Library preparation often uses ligases, either T4 ligase for DNA ligation or T4 RNA ligase for RNA ligation. As discussed above, ligation adds adaptors/linkers to 5’ end and/or 3’ end of DNA/RNA inserts, allowing them to fit in specific sequencing platforms. In reality, not only 5’ adaptors – DNA/RNA inserts – 3’ adaptors, but other combinations within inserts or between adaptors and inserts can occur randomly, especially when DNA/cDNA molecules are digested with restriction enzymes. Our recent experience shows that even a 120 bp read can contain three digested fragments that are located on different chromosomes. For example, after “unchaining” of the ligated artifacts, 106 million reads were increased up to 132 million reads with ≥ 36 bp in length. As a consequence, the unique mapping rate was also improved from ~45% to ~65%. In my opinion, the community needs to pay more attention to the artifact issues that occur during the preparation of next generation sequencing libraries.
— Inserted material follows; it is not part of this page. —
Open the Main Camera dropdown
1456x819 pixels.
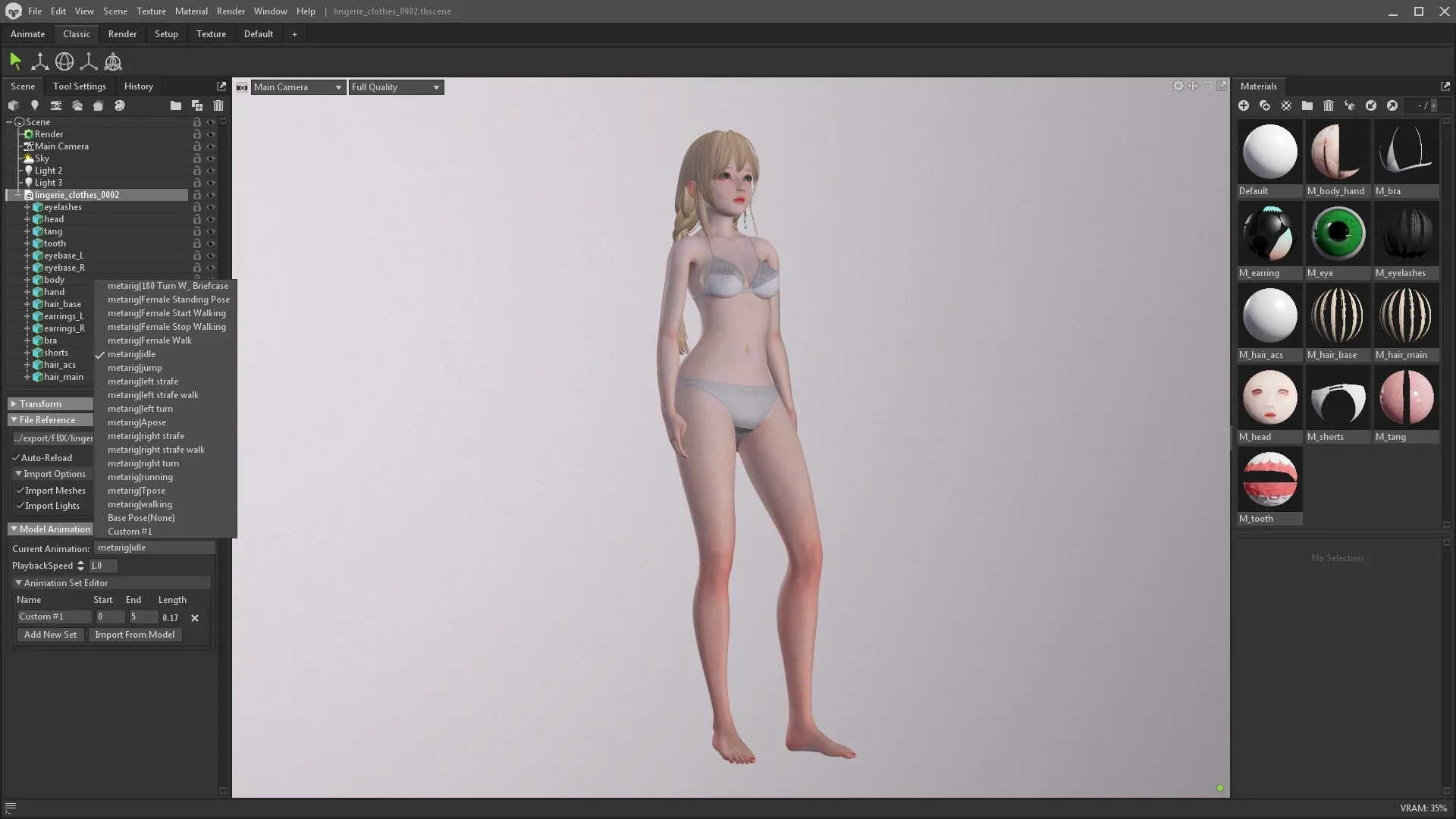pyautogui.click(x=297, y=87)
Here I just listed a few examples about biases, noisy data and artifacts due to DNA/RNA manipulation during preparation of the next generation sequencing libraries. Therefore, bioinformaticians should get to know how the libraries are prepared before they can develop programs and software to handle these challenges sufficiently and carefully. In particular, we need to be cautious if we would develop tools to explore polyadenylation events using RNA-seq data, because the 3’ UTR reads are biased and incomplete. We would not collect reliable information if we simply use the tag counts derived from a SAGE library or its derivatives to determine alternative polyadenylation events or proximal to distal/distal to proximal site shifts. Furthermore, ignoring artifact reads is not cost-effect. Next generation sequencing technologies generate high quality reads since none of the platforms use Sanger sequencing. However, data analysis errors will occur if we do not pay attention to biases, noisy data and artifacts.
This work was supported by the Eunice Kennedy Shriver National Institute of Child Health & Human Development of the National Institutes of Health under Award Number R21HD076845 to ZJ. The content is solely the responsibility of the authors and does not necessarily represent the official views of the National Institutes of Health.